This is something I’ve been thinking, but with limited time never I had time to anything, but really cool that you have done this and have a framework to test this with many many models.
I agree and add that with small sample size near 100, it would be useful to get more accurate tail quantiles or probabilities, but tail quantiles are not direct expectations and probabilities are an expectation of non-differentiable step function.
Based on the results additional constraints are that the posterior is not too high dimensional and relatively close to Gaussian. Often we see slow mixing and small effective sample size when the posterior is far from Gaussian e.g. multimodal or banana shape.
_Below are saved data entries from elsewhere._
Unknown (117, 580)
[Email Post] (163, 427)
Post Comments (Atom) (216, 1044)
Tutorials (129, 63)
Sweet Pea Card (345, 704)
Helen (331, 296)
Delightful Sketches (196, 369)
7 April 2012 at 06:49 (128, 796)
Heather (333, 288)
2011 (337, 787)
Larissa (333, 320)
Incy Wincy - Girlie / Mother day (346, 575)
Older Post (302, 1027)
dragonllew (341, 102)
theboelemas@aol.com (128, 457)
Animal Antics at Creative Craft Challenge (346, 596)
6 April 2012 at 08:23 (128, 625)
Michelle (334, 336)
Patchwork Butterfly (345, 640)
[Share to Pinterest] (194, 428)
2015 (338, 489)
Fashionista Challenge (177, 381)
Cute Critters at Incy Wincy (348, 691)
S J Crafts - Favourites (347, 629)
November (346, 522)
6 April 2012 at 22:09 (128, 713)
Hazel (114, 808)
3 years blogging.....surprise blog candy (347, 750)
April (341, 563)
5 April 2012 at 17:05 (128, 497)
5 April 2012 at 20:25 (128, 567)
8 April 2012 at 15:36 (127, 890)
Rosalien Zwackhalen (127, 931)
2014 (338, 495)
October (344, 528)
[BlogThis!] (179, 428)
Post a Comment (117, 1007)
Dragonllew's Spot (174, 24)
It would be useful to have more that kind of examples. The best setting probably would be posterior which is not far from Gaussian posterior and good mixing, but very expensive log density evaluations, e.g. with ODE models. If the posterior is relatively close to Gaussian there would be possibilities to estimate tail properties with some smooth functions of x.
I agree with 1-3, but in (4) in pre-convergence setting the expectation of control variate is not 0.
So in a linear case we need more draws than the number of parameters? Or higher effective sample size than the number of parameters? This would limit the usefulness to low dimensional cases with very expensive log density evaluations. Unless low rank or structured covariance matrix is used?
This is also one restriction I had in my mind.
Oh, when I started writing all above I didn’t notice @LeahSouth’s excellent reply, which provides additional ideas which might help!